彼女の自殺を称賛するつもりも、だしにするつもりも、ましてや真っ赤な他人の分際で偉そうに冥福を祈る気もない。

ただ一つ、僕の脳裏をよぎった問がある。
世界が暗転するその刹那に、彼女は何を思ったのだろう。

これで全てが終わると、安堵のようなものを感じたのか。それとももっと生きたかったと思ったのだろうか。答えは誰にもわからない。

けれどある意味では、死は救済だと僕は思う。問題は、その先に救いがあるのかということだけれど。
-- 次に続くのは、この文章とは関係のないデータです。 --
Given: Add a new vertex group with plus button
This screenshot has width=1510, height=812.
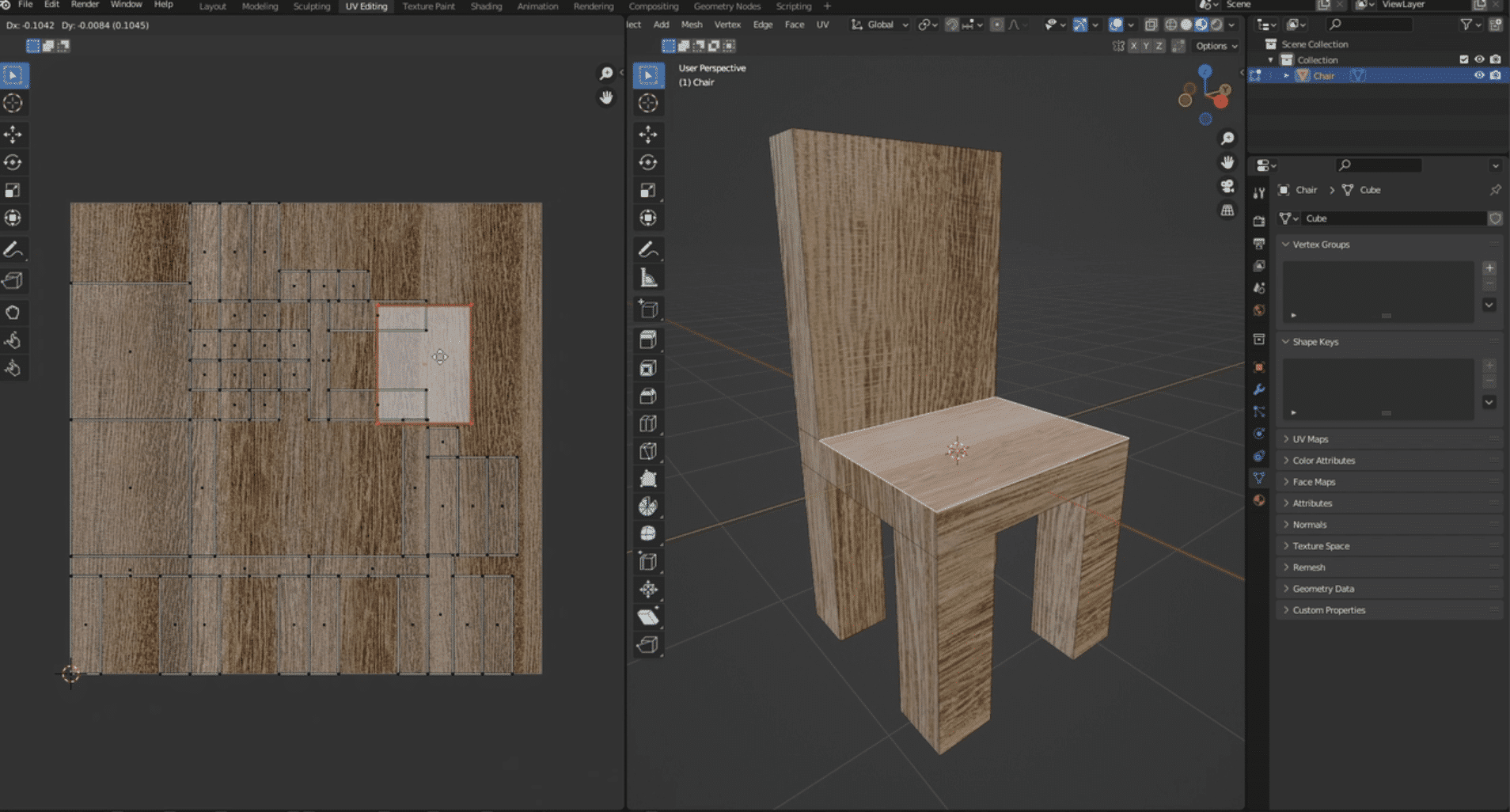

こう言うと僕が自殺を賛美してると受け取る人がいそうだが、そうではない。なぜなら、人間が「死」の観念を得た時から、生と死とは本質的に差がなくなってしまうと僕は考えているから。生きることで緩やかな自殺をしているのだ。

生と死は等しくあるもので、僕はどちらをも讃えない。しかしここで一つ問題が生じてしまう。生と死は等しいけれど、死と生はイコールで結ばれない。これについてはどのように向き合えば良いのだろうか。世の中にはわからないことが多い。